‘Fifty Shades Of Grey’ Will Feature Approximately 20 Minutes Of Sex Scenes

As Universal is set to toast our loins for Valentine’s Day with the release of the big screen adaptation of E.L. “SnowQueens IceDragon” James’ Fifty Shades of Grey, there might be a little confusion over just how hot and steamy of a movie this will be. After all, it was once rumored to be in danger of an NC-17 rating from the MPAA, but now it’s a safe and mildly-horny Rated R. Pointless ratings and teaser trailers aside, just how nasty are Christian Grey and Anastasia Steele going to get for fans of the book series in this film? Not all that nasty, actually.

According to a review from The Sunday Times (via EW), the sex scenes in Fifty Shades make up approximately 20 minutes of the 100-minute film. That means just one-fifth of the movie will be hot, funky, sweaty, sheet-ruining sex while the remaining 40 minutes will be devoted to stuff like story and character development. Basically, Fifty Shades of Grey is like the opposite of a porn movie. Even softcore porn will deliver more excitement than this movie, and that’s exceptional considering the sex toy industry is viewing this film’s release like it’s Christmas morning.

What’s interesting about this is that a Reddit thread from six months ago actually shined a light on how James rose to fame as the author of erotic Twilight message board fan fiction. Among the many supposed truth bombs dropped by “hurricangst,” including revelations that James not only stole her ideas while manipulating a community built on shared creativity, but she also allegedly stole those ideas from teens, is the fact that these people didn’t really give a crap about Twilight. They just wanted some good, old-fashioned porn.
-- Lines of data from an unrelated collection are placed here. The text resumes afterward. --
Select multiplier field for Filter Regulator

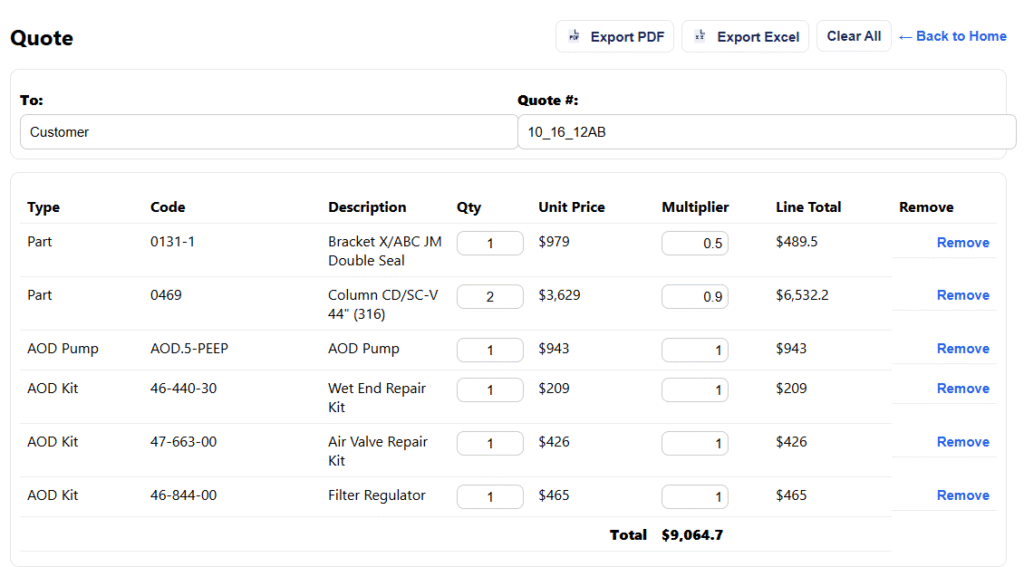695,497
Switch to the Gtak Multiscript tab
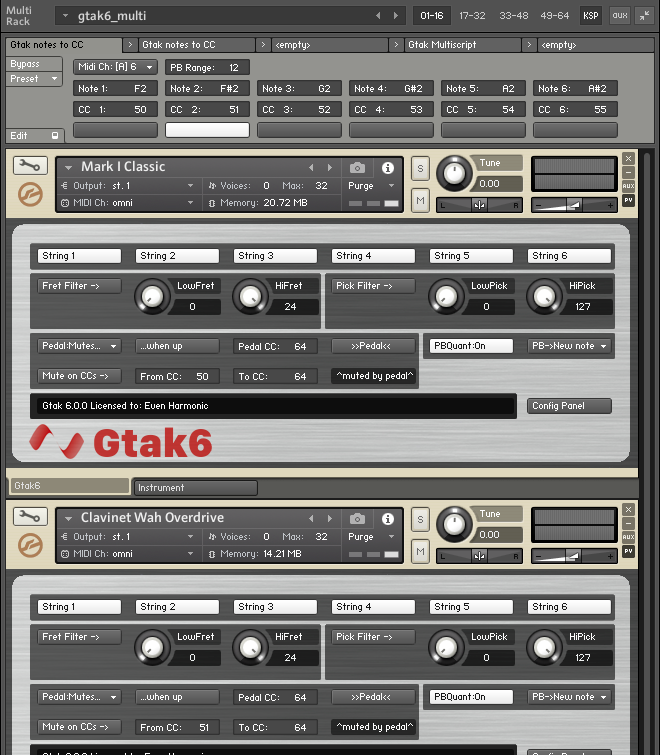 pos(463,45)
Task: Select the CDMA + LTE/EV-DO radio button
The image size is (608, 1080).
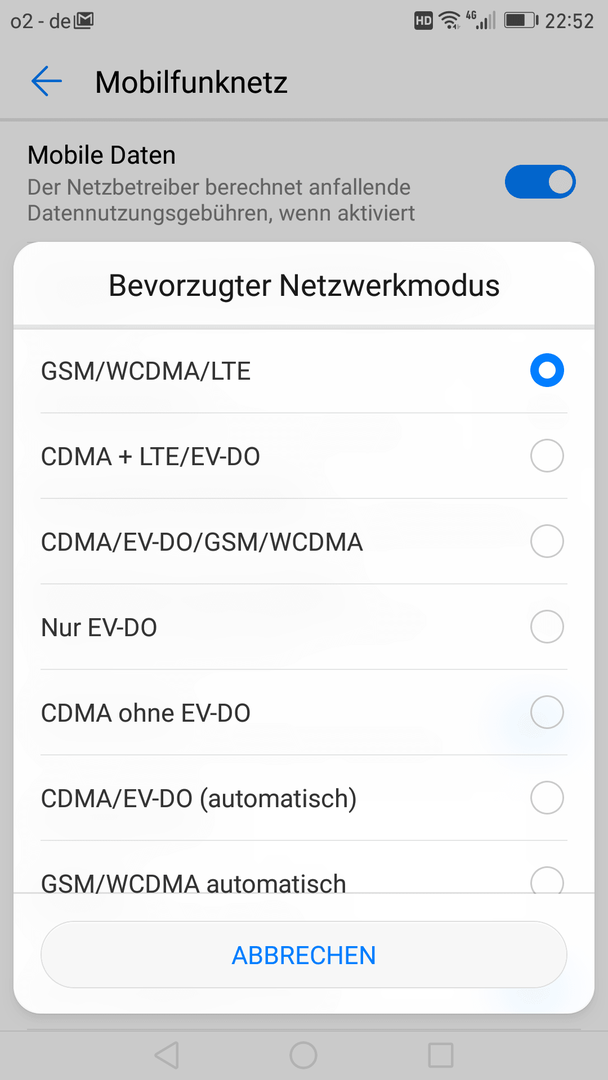Action: (x=547, y=456)
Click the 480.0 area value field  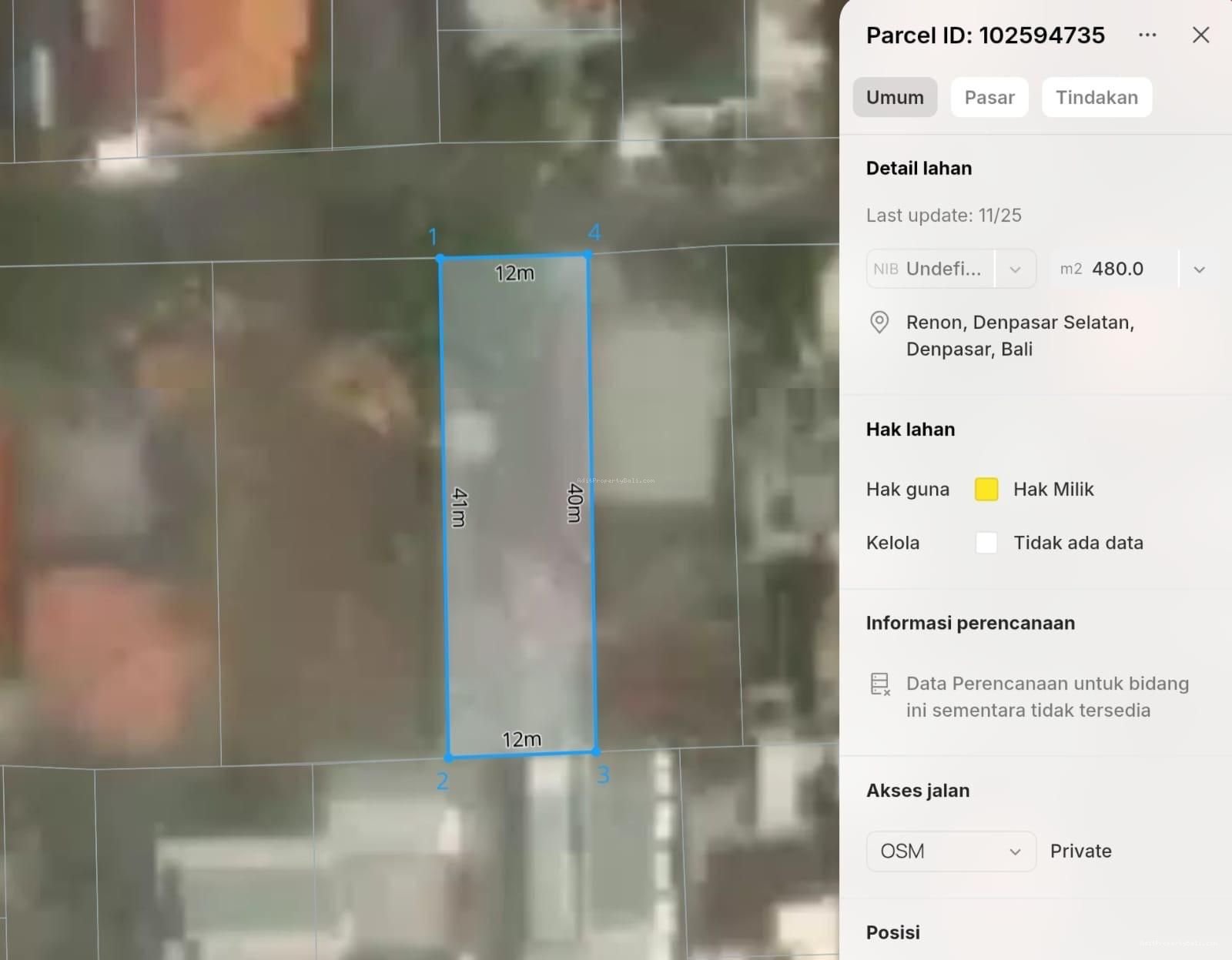(1117, 269)
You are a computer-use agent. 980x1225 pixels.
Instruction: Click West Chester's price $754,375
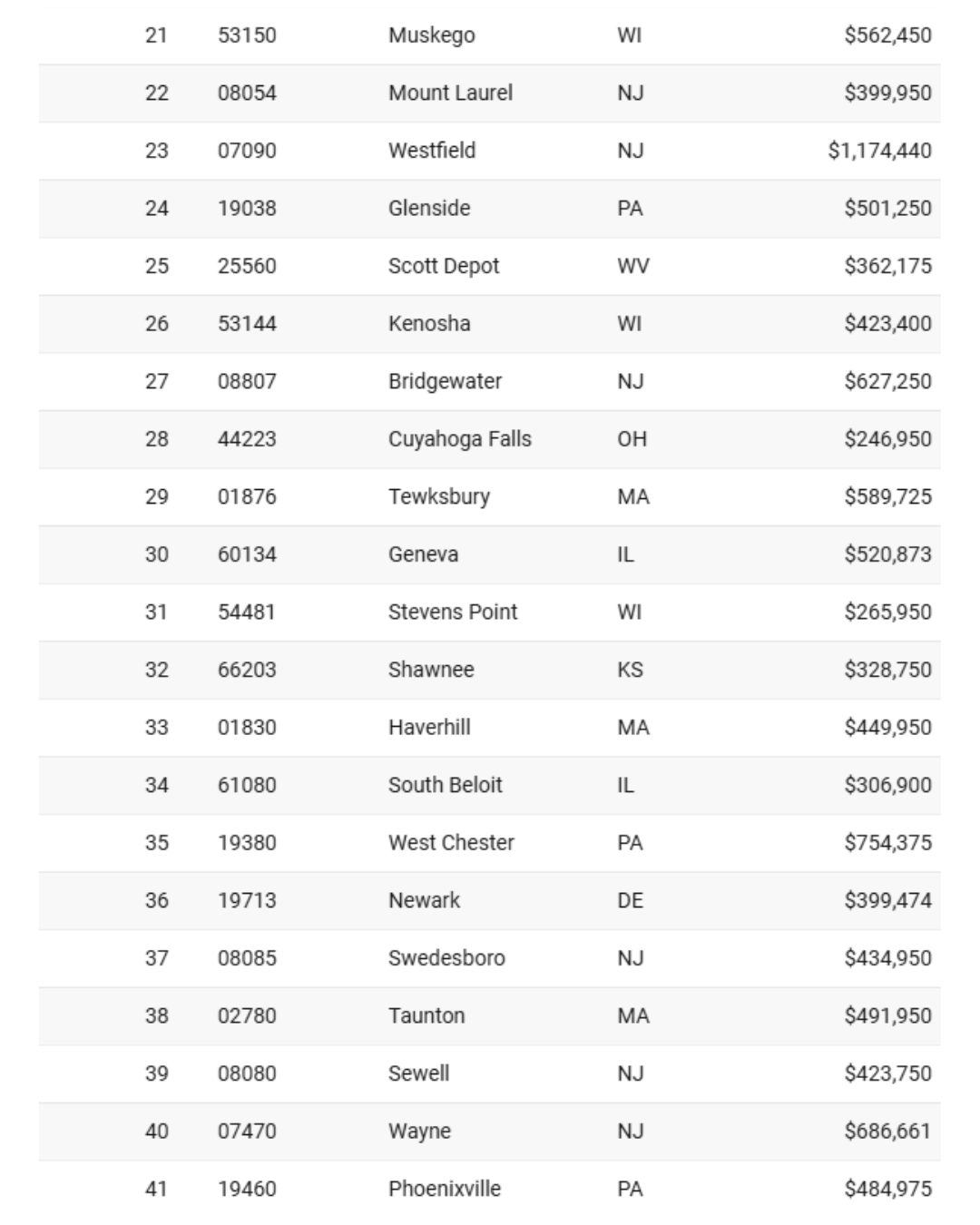(887, 842)
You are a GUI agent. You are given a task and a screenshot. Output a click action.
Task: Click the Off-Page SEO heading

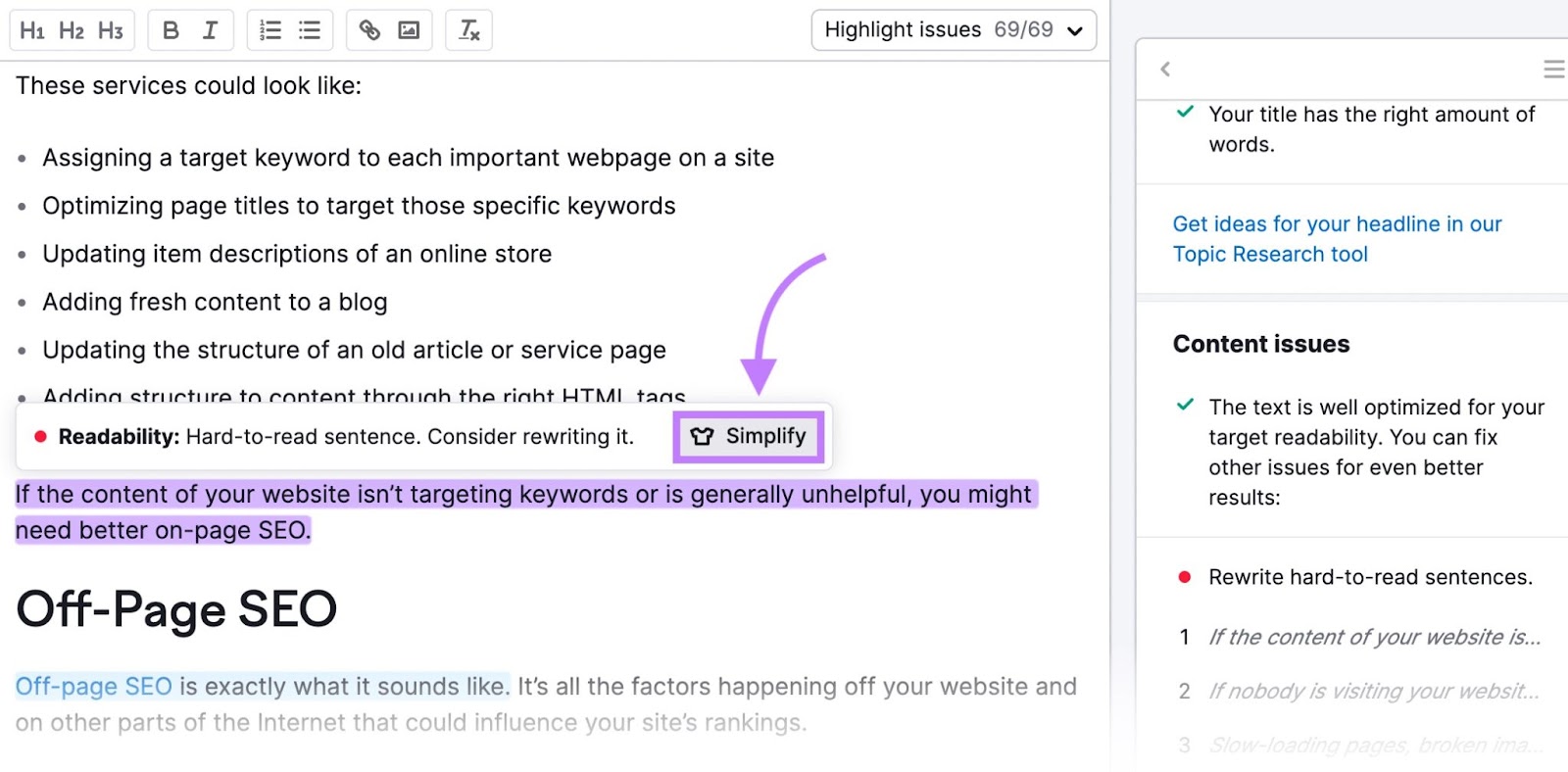click(x=176, y=609)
… truthfully, Twilight fanfic commonly has very little do with Twilight. Even Twilight’s fandom hates Twilight. A lot of people got into the series, found the community, and began to either:

1. See the validity of the criticisms now that they were forced to write in the universe.

2. Grow tired of writing and reading about the exact same 5 things.

3. Grow tired of writing in a universe that didn’t support porn.

I mean, porn for Twilight was pretty decent up until the last book, where Meyer jossed her own canon and got Bella pregnant. Now there were all these weird biological ‘variables’ authors had to consider. Did Edward have to wear a condom in our fics for her to not get pregnant (no one waned her to get pregnant)? And if he did, wouldn’t his super vampire venom/semen just burst right through the sucker? And if so, wouldn’t Bella be at risk of ‘turning’ into a vampire anyway?

That’s not a good time. Having to consider all that dumb shit was frankly awkward. It was fun for a few months (DOES THE JIZZ SPARKLE?!), until we all realized that Meyer was a moron who knew nothing about even human anatomy. By that point, everyone was just frustrated. we just wanted to create and consume some fucking porn, give us a break.

So if this film really only has 20 minutes of sex as described by The Sunday Times, it’s safe to say that the original fans of Fifty Shades will put the final nail in their erotic Edward Cullen coffins.